Fergus Shiel, a member of the ICIJ, said that the leaks "show what banks know about the vast flows of dirty money across the globe" and that the "system that is meant to regulate the flows of tainted money is broken".
The focus on anti-money laundering and transaction reporting increased massively following the terrorist attack on New York in 2001 as authorities looked for a way to track terrorist financing.
Technology has also looked to help in the fight against financial fraud or market manipulation. Anti-money laundering systems and so-called regtech software tools have become a rich area of development. It is estimated that banks spend an average of $48m a year just on AML compliance.
However, the leak of FinCen reports suggest that the technology will be of limited use if banks fail to act on the findings and continue to work with clients they know to be suspicious.
Regtech companies have been quick to comment on the leaks. "As speculation mounts, what we are seeing certainly suggests that the content within the expected series of articles is serious enough to put public interest above national security," said Rachel Wooley, global director of financial crime at regtech firm Fenergo.
"The question now is where is the failure this time? The Panama Papers highlighted the issues of transparency and complex ownership structures while 1MDB and the Luanda Leaks exposed political corruption. Perhaps what we’re about to witness suggests systemic failures across the entire financial system," added Wooley.
The banks mentioned in the leaks have since made statements to make clear that they have sought to improve their processes. HSBC told Reuters that the information contained in the report is "historical" and the bank has since "embarked on a multi-year journey to overhaul its ability to combat financial crime across more than 60 jurisdictions".
Standard Chartered said in a statement: “We take our responsibility to fight financial crime extremely seriously and have invested substantially in our compliance programmes.”
But despite these statements, shares in the banking sector had fallen on Monday morning as the markets reacted to the leak. Barclays, HSBC and Standard Chartered all saw their shares drop on the London Stock Exchange on Monday morning while shares in HSBC dropped by more than 4% in Hong Kong to their lowest level since 1995.
It remains to be seen how the leaks and any subsequent reaction from regulators will affect the regtech market and banks' spending on AML systems and fraud detection technology.

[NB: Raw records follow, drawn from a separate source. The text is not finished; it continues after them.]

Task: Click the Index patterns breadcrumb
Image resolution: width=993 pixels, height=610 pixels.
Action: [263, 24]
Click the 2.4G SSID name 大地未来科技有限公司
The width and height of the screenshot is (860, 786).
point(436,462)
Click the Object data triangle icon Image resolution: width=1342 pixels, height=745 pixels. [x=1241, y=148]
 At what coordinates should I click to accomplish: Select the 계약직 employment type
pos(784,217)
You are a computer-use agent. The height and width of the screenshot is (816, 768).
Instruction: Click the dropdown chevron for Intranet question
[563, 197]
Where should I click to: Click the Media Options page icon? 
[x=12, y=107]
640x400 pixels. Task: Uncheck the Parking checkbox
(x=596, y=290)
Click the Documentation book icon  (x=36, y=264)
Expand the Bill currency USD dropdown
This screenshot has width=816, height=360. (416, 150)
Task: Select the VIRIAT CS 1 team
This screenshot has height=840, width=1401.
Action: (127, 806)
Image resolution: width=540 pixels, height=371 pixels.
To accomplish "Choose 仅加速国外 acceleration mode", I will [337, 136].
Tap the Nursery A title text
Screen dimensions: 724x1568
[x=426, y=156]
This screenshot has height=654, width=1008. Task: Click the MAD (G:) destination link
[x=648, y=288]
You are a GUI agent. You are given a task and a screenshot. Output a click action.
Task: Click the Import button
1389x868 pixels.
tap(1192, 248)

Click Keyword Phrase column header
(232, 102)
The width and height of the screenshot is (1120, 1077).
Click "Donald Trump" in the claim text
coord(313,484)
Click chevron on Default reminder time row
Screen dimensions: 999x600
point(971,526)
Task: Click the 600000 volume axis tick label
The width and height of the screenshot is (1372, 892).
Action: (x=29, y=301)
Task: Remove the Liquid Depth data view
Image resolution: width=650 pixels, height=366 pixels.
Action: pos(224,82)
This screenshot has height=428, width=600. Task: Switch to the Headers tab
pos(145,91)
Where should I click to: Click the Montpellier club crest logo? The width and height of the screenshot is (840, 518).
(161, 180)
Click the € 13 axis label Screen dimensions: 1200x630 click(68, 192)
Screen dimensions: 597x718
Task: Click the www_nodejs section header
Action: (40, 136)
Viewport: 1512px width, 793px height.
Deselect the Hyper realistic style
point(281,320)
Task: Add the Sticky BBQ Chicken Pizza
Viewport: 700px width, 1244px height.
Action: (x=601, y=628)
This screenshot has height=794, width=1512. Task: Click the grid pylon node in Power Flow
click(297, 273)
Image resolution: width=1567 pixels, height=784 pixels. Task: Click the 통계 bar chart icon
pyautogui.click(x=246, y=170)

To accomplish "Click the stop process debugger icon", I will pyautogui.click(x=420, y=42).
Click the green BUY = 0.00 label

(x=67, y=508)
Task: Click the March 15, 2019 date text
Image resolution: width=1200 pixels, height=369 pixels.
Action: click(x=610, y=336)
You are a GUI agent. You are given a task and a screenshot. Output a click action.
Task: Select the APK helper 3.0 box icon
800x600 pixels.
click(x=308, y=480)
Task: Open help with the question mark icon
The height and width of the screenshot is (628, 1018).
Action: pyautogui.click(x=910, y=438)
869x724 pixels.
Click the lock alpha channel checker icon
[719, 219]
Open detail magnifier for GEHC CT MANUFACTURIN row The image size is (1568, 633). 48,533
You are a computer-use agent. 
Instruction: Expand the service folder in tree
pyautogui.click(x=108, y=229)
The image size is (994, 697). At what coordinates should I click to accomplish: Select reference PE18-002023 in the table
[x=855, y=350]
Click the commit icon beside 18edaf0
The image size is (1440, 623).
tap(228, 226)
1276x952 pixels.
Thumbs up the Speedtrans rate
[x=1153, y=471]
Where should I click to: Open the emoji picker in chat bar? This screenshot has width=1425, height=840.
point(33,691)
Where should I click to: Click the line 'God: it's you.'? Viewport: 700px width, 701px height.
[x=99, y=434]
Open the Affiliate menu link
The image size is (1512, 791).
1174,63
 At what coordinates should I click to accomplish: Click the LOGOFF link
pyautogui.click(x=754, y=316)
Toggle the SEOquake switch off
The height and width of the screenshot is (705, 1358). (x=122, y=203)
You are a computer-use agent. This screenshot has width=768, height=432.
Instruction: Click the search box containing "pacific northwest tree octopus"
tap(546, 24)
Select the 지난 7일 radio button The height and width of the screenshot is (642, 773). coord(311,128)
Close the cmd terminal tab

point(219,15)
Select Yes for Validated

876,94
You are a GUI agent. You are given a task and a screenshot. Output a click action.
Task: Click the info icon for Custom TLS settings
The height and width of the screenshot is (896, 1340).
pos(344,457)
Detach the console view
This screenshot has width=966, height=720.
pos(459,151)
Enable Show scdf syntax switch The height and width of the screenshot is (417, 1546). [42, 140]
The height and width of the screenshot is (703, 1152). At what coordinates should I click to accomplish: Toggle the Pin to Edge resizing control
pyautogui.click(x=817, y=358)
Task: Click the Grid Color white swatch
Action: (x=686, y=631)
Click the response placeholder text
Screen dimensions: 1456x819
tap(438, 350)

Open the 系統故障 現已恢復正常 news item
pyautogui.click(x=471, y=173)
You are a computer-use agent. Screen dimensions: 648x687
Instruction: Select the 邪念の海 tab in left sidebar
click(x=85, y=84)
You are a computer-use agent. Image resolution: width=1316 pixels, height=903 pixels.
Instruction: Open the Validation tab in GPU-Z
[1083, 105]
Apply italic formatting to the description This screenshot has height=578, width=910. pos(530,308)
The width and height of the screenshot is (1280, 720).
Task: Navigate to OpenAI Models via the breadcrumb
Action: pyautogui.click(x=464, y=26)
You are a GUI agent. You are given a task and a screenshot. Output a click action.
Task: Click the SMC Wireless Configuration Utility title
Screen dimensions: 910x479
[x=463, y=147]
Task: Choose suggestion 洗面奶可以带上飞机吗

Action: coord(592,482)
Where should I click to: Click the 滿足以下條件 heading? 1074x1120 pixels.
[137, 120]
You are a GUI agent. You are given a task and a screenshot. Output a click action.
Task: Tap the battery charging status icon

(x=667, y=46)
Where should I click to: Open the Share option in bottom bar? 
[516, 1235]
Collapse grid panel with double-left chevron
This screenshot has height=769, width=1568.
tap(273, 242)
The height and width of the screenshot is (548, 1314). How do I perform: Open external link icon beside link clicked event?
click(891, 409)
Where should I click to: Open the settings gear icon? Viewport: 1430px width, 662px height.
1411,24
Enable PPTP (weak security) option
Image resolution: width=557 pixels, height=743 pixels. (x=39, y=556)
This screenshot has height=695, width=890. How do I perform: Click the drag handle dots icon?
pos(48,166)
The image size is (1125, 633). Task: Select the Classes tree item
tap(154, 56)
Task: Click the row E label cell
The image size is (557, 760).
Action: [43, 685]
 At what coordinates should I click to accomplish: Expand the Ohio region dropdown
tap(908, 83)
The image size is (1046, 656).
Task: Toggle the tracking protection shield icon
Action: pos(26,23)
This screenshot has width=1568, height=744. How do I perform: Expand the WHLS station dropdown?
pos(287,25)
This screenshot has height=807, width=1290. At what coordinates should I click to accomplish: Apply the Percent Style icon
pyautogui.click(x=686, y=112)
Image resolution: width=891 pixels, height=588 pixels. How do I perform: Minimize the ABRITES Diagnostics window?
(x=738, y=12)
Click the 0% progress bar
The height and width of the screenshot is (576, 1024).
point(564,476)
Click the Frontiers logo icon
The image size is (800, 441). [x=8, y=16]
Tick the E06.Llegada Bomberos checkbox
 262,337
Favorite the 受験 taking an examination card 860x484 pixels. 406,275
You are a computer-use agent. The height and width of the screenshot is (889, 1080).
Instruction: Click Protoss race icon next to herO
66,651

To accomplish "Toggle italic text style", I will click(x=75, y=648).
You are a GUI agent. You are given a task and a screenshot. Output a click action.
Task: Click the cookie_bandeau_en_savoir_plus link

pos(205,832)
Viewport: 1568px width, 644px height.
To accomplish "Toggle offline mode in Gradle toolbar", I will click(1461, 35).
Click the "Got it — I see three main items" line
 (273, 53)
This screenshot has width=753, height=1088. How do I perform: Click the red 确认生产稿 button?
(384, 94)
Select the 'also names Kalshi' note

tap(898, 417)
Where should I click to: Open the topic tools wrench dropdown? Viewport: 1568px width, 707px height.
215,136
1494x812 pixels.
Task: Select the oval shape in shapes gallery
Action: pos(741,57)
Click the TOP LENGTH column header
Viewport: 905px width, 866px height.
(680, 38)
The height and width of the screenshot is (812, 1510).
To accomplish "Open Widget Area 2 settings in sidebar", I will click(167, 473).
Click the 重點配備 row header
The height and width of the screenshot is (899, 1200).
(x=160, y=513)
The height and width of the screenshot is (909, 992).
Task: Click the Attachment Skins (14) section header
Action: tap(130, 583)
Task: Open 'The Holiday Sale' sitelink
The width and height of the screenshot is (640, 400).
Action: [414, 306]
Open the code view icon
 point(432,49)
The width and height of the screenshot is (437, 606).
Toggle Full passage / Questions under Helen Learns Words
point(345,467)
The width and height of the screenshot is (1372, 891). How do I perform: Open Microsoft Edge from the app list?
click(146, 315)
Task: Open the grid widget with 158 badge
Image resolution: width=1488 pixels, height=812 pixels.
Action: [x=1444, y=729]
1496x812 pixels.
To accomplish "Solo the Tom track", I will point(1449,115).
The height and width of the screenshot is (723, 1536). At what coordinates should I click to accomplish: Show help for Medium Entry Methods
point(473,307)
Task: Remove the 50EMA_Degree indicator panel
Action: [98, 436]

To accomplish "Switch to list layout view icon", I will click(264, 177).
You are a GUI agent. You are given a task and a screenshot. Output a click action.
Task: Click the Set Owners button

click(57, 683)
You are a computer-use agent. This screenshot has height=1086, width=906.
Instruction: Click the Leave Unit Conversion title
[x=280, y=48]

On the one hand, we could see banks' regulatory requirements become more stringent as supervisors launch a crackdown, leading to more spending on compliance tools. On the other hand, the notion that banks continue to work with questionable clients even after they have been flagged as suspicious or even placed on a national sanctions list will lead people to ask why they are spending so much on the technology in the first place.